(Stored items)

----------------

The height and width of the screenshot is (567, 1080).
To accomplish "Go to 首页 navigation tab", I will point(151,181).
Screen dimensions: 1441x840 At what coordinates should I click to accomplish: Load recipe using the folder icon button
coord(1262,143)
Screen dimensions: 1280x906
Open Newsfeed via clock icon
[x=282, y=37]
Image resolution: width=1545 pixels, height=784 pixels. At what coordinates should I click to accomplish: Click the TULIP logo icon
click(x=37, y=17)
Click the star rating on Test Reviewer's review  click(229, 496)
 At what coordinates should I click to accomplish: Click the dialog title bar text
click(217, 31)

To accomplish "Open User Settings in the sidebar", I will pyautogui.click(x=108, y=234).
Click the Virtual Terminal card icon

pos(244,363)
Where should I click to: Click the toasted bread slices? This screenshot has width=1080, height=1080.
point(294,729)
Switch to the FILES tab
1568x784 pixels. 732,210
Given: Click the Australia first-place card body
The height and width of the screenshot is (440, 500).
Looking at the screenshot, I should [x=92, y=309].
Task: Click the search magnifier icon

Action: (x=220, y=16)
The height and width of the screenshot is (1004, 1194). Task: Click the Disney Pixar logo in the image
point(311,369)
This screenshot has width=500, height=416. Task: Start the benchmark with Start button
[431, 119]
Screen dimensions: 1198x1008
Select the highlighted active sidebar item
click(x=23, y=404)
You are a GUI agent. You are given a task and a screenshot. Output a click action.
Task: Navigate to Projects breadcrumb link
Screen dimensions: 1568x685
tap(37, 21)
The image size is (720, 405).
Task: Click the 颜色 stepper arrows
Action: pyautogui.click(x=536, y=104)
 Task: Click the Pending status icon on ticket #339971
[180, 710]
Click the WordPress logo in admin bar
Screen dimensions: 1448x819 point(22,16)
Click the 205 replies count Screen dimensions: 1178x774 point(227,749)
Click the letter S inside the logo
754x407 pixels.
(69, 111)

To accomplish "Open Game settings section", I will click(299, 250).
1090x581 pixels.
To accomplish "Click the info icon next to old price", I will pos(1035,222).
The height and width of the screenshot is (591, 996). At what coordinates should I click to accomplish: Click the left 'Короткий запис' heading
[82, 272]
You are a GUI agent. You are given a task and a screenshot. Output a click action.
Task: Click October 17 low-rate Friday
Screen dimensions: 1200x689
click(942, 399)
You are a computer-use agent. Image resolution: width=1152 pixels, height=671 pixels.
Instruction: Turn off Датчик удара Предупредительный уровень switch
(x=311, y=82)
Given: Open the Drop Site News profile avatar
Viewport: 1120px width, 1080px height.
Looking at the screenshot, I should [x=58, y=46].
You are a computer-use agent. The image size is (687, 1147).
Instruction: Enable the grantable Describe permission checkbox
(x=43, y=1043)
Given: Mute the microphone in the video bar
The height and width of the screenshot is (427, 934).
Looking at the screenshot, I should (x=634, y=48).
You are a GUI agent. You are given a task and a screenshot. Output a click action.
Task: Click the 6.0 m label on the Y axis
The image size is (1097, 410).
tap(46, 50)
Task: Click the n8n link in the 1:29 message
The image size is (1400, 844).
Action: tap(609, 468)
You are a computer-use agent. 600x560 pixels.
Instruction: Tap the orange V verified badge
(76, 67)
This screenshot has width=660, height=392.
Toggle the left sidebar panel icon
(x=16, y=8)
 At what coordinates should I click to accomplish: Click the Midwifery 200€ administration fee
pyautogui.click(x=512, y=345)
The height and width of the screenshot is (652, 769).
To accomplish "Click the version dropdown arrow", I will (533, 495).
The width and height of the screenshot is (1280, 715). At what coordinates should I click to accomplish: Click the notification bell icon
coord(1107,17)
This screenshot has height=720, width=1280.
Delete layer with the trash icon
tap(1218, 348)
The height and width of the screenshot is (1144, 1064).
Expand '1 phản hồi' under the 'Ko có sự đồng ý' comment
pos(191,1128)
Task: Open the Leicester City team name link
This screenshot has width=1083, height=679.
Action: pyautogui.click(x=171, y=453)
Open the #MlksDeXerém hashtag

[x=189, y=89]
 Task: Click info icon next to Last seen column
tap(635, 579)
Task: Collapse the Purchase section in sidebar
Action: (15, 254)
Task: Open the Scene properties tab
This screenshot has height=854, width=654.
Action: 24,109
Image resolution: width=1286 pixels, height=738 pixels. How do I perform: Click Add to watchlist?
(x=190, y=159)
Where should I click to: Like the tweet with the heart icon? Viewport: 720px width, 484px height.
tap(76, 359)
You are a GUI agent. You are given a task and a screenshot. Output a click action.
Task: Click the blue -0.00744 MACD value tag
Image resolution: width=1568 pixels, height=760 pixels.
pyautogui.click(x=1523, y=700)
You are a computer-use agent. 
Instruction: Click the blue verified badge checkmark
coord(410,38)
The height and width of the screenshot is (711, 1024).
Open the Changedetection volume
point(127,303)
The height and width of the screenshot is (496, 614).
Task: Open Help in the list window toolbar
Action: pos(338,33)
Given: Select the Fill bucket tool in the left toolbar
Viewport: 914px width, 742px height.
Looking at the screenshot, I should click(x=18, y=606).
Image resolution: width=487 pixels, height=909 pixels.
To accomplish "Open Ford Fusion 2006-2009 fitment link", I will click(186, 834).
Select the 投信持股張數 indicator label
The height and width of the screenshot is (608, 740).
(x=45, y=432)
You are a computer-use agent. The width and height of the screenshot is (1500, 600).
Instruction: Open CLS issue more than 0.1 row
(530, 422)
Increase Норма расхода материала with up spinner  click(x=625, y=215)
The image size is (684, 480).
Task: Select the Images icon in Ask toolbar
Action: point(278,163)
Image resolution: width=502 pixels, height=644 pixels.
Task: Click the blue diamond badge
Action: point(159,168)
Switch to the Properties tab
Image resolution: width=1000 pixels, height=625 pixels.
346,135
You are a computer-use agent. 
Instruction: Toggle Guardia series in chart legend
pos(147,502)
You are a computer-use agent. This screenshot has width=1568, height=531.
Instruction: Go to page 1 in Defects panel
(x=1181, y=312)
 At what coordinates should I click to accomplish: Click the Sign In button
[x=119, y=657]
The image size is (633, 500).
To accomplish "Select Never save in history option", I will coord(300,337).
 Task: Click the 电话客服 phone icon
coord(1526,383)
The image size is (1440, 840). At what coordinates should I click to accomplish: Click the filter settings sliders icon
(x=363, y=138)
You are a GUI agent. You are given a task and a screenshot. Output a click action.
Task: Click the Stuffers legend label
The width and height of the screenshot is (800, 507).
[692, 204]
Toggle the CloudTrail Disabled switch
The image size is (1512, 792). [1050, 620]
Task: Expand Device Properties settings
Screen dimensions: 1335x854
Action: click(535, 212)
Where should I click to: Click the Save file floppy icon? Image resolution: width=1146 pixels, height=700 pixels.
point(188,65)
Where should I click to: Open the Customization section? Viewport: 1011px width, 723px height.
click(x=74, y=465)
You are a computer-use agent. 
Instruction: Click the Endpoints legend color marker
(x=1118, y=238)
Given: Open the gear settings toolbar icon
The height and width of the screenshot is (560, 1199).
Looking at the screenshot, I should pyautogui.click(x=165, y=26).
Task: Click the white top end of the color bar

----------------

> YOUR INSTRUCTIONS: How many of the lines above contain the word "computer"? Only the number should be given.

> RESULT OF THE EXERCISE: 8